The most significant stakeholders in NGS, of course, are the patients. Their interests must remain paramount as the genomic revolution evolves. Space must be created in the clinical framework for self-advocacy; when patients speak, physicians, researchers, and regulators alike must listen closely and accommodate demands.
Patients will need user-friendly educational materials to understand their options and possible outcomes. And as they learn more about precision medicine, more people will expect personalized treatment as a matter of course. Providers will risk losing patients if they don’t have a solution that can handle the complexities of precision medicine, and that includes the right staff, instruments, hardware, and software.
That’s why Intel has collaborated with QIAGEN, a company with more than three decades of experience in bioinformatics. The QIAGEN “sample-to-insight” solution supports the entire diagnostic workflow, from sample preparation and sequencing to data analysis, interpretation, and reporting, as well as expertise in clinical decision support with testing laboratories and the physicians they serve.
“Central to the Intel and QIAGEN collaboration is enabling molecular diagnostics labs and healthcare providers to develop and operationalize scalable, compliant, and secure molecular and genomics data analysis, interpretation, and reporting solutions to implement genomics-guided clinical decision support at the point of care,” said Sean Scott, QIAGEN’s VP, business development for genomics and bioinformatics.

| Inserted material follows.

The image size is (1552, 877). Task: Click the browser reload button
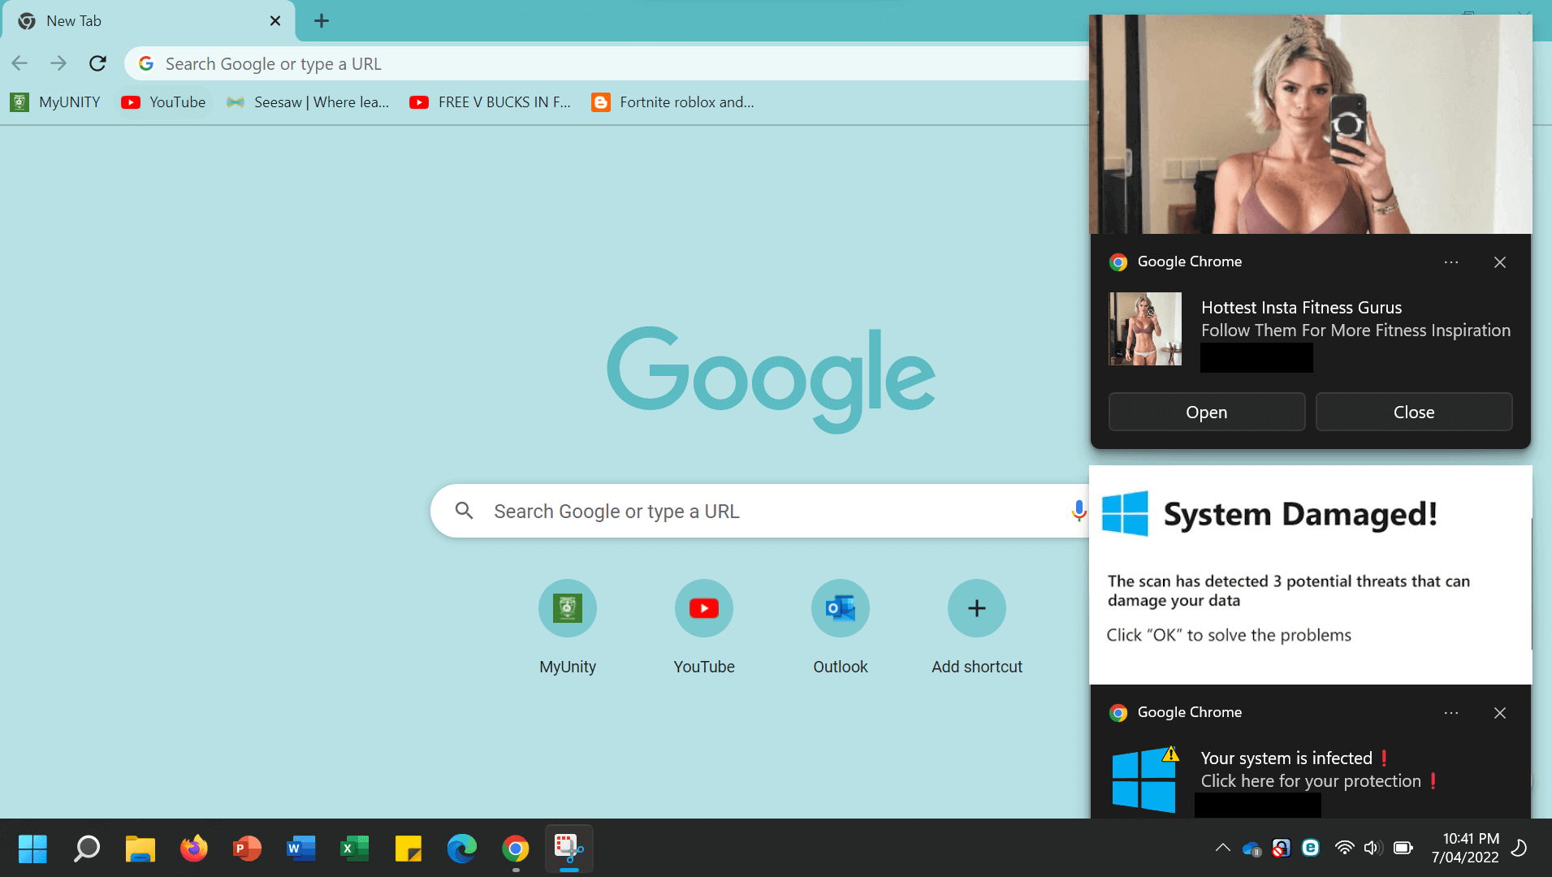coord(97,63)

The collaboration is yielding results.
A Danish hospital using the QIAGEN Clinical Insight software platform found clinically actionable mutations in 40 percent of advanced cancer patients who were running out of options4. Half of that group received treatment plans that were less toxic and more likely to work.

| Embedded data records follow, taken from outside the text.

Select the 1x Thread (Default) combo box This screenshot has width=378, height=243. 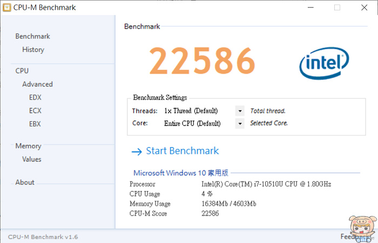(x=198, y=111)
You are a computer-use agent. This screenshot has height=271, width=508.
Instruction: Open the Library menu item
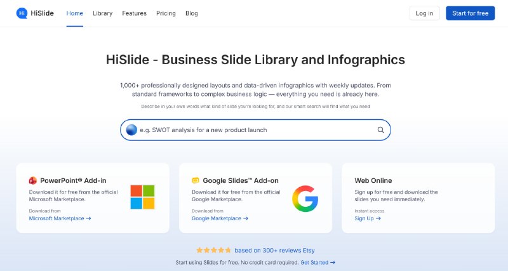(103, 13)
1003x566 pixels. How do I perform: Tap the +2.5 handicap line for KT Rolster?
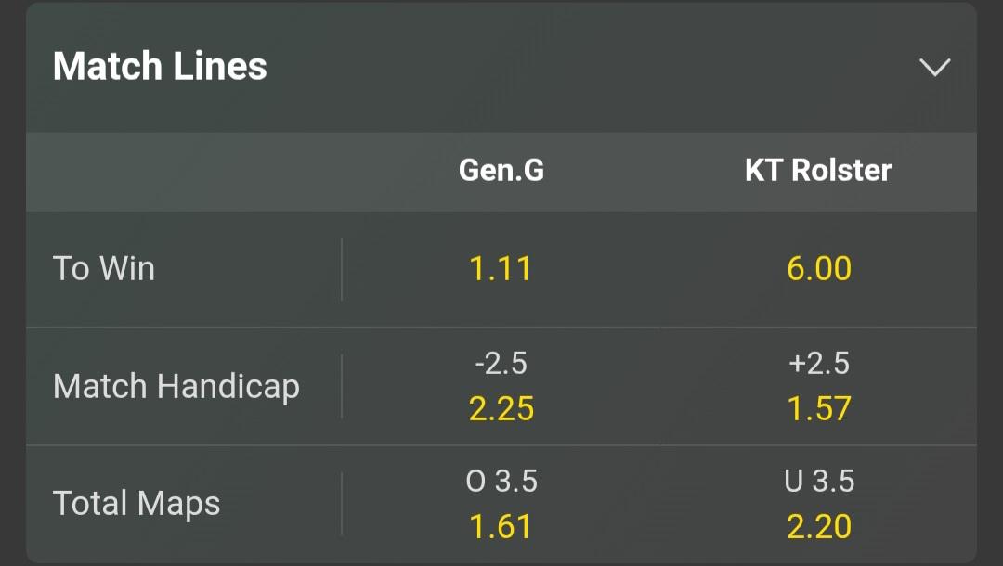coord(818,363)
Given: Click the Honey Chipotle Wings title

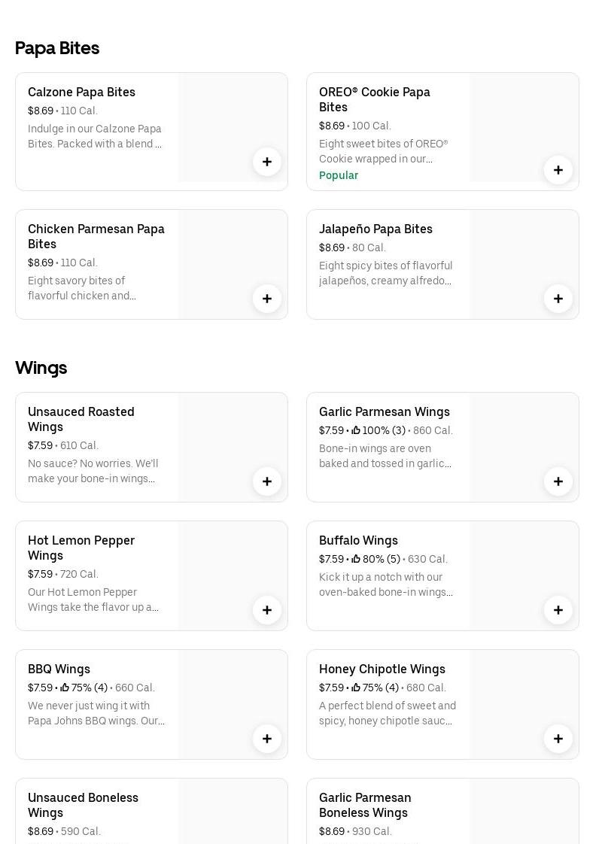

Intel is also collaborating with the Broad Institute of MIT and Harvard to scale the ability to analyze massive amounts of genomic data from diverse sources worldwide.
“The size of genomic datasets doubles about every eight months and, as it does, the challenge of acquiring, processing, storing, and analyzing this information increases as well,” said Eric Banks, director of the Data Sciences and Data Engineering group at the Broad Institute.

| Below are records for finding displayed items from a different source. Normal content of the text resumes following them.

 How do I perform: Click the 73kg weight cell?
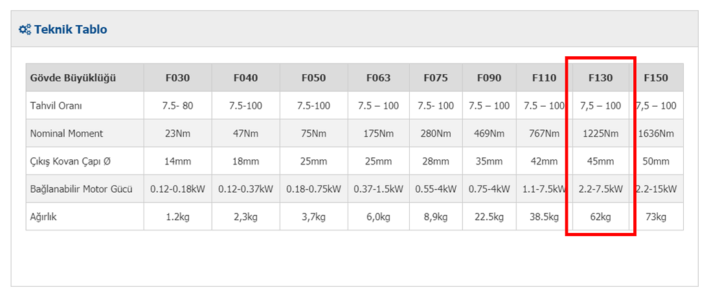tap(655, 217)
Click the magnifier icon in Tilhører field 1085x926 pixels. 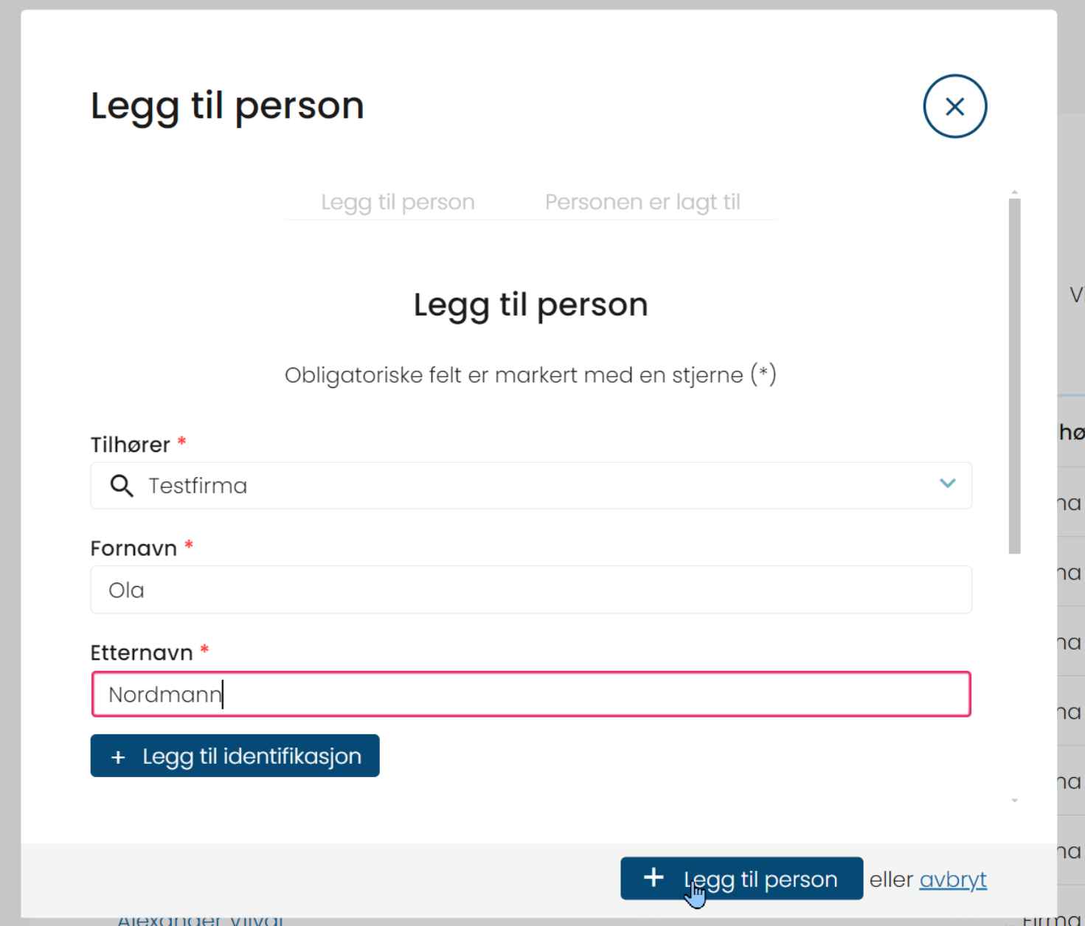(122, 486)
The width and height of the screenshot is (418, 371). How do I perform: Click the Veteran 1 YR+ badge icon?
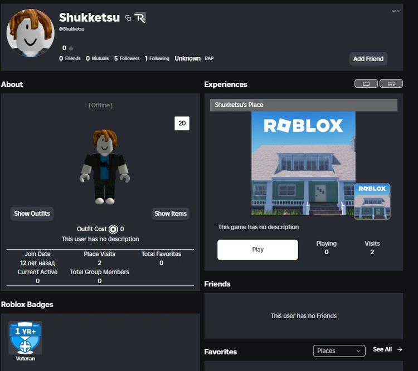click(25, 338)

“Working with Intel, we plan to build out solutions that can work across different infrastructures to facilitate efficient processing of these growing datasets, and then make these tools openly available for researchers worldwide,” said Banks. “Our work is a step toward building something analogous to a superhighway to connect disparate databases of genomic information for the advancement of research and precision medicine.”
This convergence of massive genomic datasets and bleeding-edge analytics will help realize a long-cherished dream: the prevention of a vast array of maladies, and unequivocal cures for those diseases that do manifest.
After all, precision medicine isn’t about geneticists making stunning breakthroughs, or physicians applying the therapies that result from those discoveries. It’s about the patients who are cured or in extended remission, and the many who would have died without targeted treatments.